Sulle prime sono rimasta abbastanza perplessa per la richiesta, poi, appena arrivata ho capito. L’isolato intero in cui si trova il 104 era stato circondato da automezzi blindati, controllo documenti e perquisizioni per chiunque entrasse, impossibilità di portare con sé il cellulare o qualsiasi atro dispositivo mediatico. Uno spettacolo, un teatro, un intero quartiere messi sotto protezione (sotto controllo) dalla polizia. E questo perché? Perché la performance aveva subito numerosi attacchi da una parte della comunità afro-francese (scontri, manifestazioni, feriti) che avrebbe voluto far vietare lo spettacolo a suo dire razzista e si temeva un attentato durante le serate (“mettere in scena gli zoo umani di inizio Novecento non significa altro che ricreare questi stessi zoo attraverso un’operazione di spettacolarizzazione e di sublimazione estetica: ancora una volta spettatori bianchi occidentali passeggiano tra carni esposte come merce, indifese, immobili, senza possibilità di reazione alcuna”, questo in sintesi il discorso di accusa).

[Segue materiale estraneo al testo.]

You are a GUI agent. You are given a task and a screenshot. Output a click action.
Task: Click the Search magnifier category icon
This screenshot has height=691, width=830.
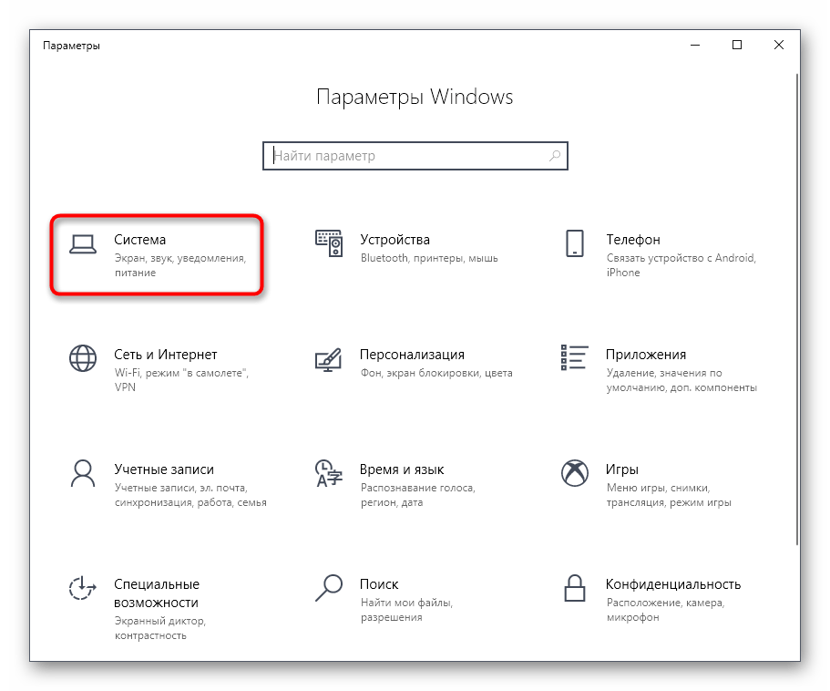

A differenza di Charlie Hebdo, in questo caso niente battute volgari, niente grasse risate, ma solo attori di colore, immobili, nudi a fissarci in silenzio. In questo caso, niente vignette, niente satira, ma una reazione ancora una volta di una violenza incontrollabile da parte di una minoranza nata e cresciuta su suolo francese. Niente disegni o battute, ma uno stesso intervento di polizia chiamato a proteggere un gesto di produzione artistica. Se si accostano questi due episodi, si può facilmente vedere allora come il problema di questi giorni non sia tanto la “mancanza di rispetto” quanto piuttosto il confronto con l’Altro.

Un Altro estremamente problematico per una Francia post-coloniale composta da discendenti di coloni e colonizzati, da seconde-terze generazioni che, da una parte e dall’altra, devono fare i conti con un passato per nulla risolto. Mentre giravo per le sale di Exhibit B, passando tra le “gabbie” ho osservato la reazione degli spettatori: molti, moltissimi tra loro facevano fatica a incrociare lo sguardo muto degli attori-manichini, la sensazione più forte che ho registrato quella sera credo venisse proprio da questa condizione di continua tensione visiva, dal continuo allacciarsi e sfuggire e riallacciarsi ancora di uno sguardo-confronto diretto, secco, puro, senza distinguo, corollari, precisazioni. Uno sguardo non politicamente corretto, non preventivamente autocensurato. Uno sguardo così profondo da andare a turbare il sonno dei nostri fantasmi.